▶ [RECORDS SUPPLIED]
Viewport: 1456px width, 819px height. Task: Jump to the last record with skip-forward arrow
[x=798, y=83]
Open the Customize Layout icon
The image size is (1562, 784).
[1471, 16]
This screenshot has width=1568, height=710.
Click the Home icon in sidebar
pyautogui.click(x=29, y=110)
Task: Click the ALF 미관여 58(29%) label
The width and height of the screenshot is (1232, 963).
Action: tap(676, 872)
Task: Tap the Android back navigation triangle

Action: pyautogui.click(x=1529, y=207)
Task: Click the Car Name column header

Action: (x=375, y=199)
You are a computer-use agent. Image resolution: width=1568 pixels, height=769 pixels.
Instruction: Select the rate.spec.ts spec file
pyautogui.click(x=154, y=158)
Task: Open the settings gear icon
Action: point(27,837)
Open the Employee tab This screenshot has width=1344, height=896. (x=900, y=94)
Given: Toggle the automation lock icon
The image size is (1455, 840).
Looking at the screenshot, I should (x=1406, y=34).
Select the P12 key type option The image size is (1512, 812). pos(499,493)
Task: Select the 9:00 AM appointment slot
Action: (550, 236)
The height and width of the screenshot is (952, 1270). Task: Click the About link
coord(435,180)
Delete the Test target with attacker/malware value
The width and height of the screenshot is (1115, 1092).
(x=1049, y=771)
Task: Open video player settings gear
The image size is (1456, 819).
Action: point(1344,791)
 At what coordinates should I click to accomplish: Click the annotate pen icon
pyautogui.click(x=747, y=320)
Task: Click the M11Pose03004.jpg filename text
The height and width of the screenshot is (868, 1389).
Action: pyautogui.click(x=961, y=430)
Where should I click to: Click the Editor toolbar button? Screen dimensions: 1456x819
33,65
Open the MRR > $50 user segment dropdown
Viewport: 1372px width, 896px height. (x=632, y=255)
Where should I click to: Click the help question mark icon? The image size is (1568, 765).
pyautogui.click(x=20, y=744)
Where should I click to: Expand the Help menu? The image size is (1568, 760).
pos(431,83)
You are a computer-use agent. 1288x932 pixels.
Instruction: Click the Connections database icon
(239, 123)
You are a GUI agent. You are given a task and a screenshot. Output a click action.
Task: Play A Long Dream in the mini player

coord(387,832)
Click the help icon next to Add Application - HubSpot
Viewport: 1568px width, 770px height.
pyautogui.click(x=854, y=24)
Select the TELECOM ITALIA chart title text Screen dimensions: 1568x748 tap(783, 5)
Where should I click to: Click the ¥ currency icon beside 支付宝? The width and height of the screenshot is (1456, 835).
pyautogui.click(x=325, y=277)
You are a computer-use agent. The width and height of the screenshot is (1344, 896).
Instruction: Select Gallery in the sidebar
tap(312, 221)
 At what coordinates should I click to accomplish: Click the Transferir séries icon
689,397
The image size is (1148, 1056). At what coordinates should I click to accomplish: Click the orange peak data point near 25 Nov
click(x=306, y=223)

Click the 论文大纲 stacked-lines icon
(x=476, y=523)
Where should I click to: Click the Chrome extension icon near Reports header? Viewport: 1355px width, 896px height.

▶ [TO DO] What is asked for is an exact copy of the lines above from the one containing "The width and height of the screenshot is (1232, 963)." through the one containing "You are a GUI", and only those.

▶ [REPLY]
The width and height of the screenshot is (1232, 963).
Action: tap(676, 872)
Task: Tap the Android back navigation triangle

Action: pyautogui.click(x=1529, y=207)
Task: Click the Car Name column header

Action: (x=375, y=199)
You are a computer-use agent. Image resolution: width=1568 pixels, height=769 pixels.
Instruction: Select the rate.spec.ts spec file
pyautogui.click(x=154, y=158)
Task: Open the settings gear icon
Action: point(27,837)
Open the Employee tab This screenshot has width=1344, height=896. (x=900, y=94)
Given: Toggle the automation lock icon
The image size is (1455, 840).
Looking at the screenshot, I should (x=1406, y=34).
Select the P12 key type option The image size is (1512, 812). pos(499,493)
Task: Select the 9:00 AM appointment slot
Action: (550, 236)
The height and width of the screenshot is (952, 1270). Task: Click the About link
coord(435,180)
Delete the Test target with attacker/malware value
The width and height of the screenshot is (1115, 1092).
(x=1049, y=771)
Task: Open video player settings gear
The image size is (1456, 819).
Action: point(1344,791)
 At what coordinates should I click to accomplish: Click the annotate pen icon
pyautogui.click(x=747, y=320)
Task: Click the M11Pose03004.jpg filename text
The height and width of the screenshot is (868, 1389).
Action: pyautogui.click(x=961, y=430)
Where should I click to: Click the Editor toolbar button? Screen dimensions: 1456x819
33,65
Open the MRR > $50 user segment dropdown
Viewport: 1372px width, 896px height. (x=632, y=255)
Where should I click to: Click the help question mark icon? The image size is (1568, 765).
pyautogui.click(x=20, y=744)
Where should I click to: Expand the Help menu? The image size is (1568, 760).
pos(431,83)
You are a computer-use agent. 1288x932 pixels.
Instruction: Click the Connections database icon
(239, 123)
You are a GUI agent. You are given a task and a screenshot. Output a click action.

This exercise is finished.